Data for review –
..............................

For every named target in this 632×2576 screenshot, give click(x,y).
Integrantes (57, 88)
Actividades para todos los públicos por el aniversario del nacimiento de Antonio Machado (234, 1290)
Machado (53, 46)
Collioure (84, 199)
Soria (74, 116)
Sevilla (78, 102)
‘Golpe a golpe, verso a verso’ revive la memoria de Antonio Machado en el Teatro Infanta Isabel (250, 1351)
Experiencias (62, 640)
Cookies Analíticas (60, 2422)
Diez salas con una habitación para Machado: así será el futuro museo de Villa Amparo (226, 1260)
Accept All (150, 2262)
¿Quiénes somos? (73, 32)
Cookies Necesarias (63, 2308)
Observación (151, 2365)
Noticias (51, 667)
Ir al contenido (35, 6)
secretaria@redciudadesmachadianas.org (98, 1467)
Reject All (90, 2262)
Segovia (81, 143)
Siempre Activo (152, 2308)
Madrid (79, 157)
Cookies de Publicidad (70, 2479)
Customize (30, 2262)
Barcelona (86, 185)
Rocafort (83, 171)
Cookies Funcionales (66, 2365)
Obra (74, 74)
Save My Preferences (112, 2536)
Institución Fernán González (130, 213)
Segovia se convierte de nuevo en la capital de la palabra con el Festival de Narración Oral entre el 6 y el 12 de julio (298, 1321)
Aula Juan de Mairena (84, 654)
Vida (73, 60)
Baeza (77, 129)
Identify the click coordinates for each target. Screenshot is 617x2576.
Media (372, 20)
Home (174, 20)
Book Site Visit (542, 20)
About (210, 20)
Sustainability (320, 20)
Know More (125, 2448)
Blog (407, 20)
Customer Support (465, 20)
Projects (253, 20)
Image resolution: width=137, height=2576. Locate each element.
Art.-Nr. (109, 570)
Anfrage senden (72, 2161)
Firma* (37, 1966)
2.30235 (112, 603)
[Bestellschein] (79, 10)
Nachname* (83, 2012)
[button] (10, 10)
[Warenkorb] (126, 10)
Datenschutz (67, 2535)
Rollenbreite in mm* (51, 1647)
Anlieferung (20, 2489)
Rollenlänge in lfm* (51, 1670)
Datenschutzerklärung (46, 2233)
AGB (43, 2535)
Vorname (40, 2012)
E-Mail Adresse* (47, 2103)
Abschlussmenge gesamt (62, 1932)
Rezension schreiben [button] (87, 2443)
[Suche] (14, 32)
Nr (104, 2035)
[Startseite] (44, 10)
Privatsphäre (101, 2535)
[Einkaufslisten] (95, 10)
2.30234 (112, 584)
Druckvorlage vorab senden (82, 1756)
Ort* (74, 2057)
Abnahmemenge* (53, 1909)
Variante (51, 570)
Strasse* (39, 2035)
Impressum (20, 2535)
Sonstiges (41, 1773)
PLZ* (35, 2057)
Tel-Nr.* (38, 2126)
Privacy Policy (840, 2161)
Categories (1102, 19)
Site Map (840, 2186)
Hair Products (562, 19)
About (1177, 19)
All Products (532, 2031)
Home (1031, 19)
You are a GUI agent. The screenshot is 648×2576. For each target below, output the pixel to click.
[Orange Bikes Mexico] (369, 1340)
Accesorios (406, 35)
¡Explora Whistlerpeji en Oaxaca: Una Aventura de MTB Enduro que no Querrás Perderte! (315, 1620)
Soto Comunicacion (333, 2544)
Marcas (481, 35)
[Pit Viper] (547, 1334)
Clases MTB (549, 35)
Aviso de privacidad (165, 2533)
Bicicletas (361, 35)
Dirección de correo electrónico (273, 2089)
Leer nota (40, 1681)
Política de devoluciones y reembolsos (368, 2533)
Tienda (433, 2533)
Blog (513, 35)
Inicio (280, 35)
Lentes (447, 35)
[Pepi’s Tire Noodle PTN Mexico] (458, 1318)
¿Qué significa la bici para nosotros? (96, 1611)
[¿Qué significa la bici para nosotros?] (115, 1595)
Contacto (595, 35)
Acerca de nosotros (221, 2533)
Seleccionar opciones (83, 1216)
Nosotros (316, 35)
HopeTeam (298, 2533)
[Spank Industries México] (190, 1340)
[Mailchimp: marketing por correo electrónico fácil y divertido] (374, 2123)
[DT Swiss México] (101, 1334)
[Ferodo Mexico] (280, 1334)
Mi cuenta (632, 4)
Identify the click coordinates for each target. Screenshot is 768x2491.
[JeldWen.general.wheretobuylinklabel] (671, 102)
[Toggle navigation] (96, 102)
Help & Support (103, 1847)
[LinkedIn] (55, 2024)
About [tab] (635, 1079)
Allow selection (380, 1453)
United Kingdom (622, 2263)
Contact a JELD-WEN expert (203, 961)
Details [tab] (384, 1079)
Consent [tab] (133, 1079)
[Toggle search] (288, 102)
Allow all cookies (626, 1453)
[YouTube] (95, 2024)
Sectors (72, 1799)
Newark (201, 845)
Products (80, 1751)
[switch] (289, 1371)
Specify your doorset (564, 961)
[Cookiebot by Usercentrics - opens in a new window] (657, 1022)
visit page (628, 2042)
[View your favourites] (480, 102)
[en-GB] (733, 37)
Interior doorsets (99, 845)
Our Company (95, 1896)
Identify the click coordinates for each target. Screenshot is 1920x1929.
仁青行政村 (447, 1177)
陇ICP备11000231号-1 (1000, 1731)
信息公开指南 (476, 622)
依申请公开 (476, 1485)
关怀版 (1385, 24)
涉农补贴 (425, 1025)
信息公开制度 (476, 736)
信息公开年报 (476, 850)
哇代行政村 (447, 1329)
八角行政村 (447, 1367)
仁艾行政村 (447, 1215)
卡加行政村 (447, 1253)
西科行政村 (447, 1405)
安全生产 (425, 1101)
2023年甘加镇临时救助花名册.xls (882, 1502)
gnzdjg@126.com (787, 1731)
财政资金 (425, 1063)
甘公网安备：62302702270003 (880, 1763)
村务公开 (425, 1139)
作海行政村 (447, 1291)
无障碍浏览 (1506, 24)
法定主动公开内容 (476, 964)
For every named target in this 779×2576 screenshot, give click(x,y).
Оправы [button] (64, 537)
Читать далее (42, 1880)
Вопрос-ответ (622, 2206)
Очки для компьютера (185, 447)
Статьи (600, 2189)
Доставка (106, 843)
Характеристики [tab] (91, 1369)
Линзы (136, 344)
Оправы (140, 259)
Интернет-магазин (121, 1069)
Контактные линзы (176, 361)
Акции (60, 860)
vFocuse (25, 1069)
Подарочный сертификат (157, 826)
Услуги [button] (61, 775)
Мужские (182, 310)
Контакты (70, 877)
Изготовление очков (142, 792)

..............................

What the task requires – Whatever else the listing above holds, retype exactly only the lines from the one containing "Customize (30, 2262)" to the one containing "Segovia se convierte", both ends kept.

Solved problem –
Customize (30, 2262)
Barcelona (86, 185)
Rocafort (83, 171)
Cookies Funcionales (66, 2365)
Obra (74, 74)
Save My Preferences (112, 2536)
Institución Fernán González (130, 213)
Segovia se convierte de nuevo en la capital de la palabra con el Festival de Narración Oral entre el 6 y el 12 de julio (298, 1321)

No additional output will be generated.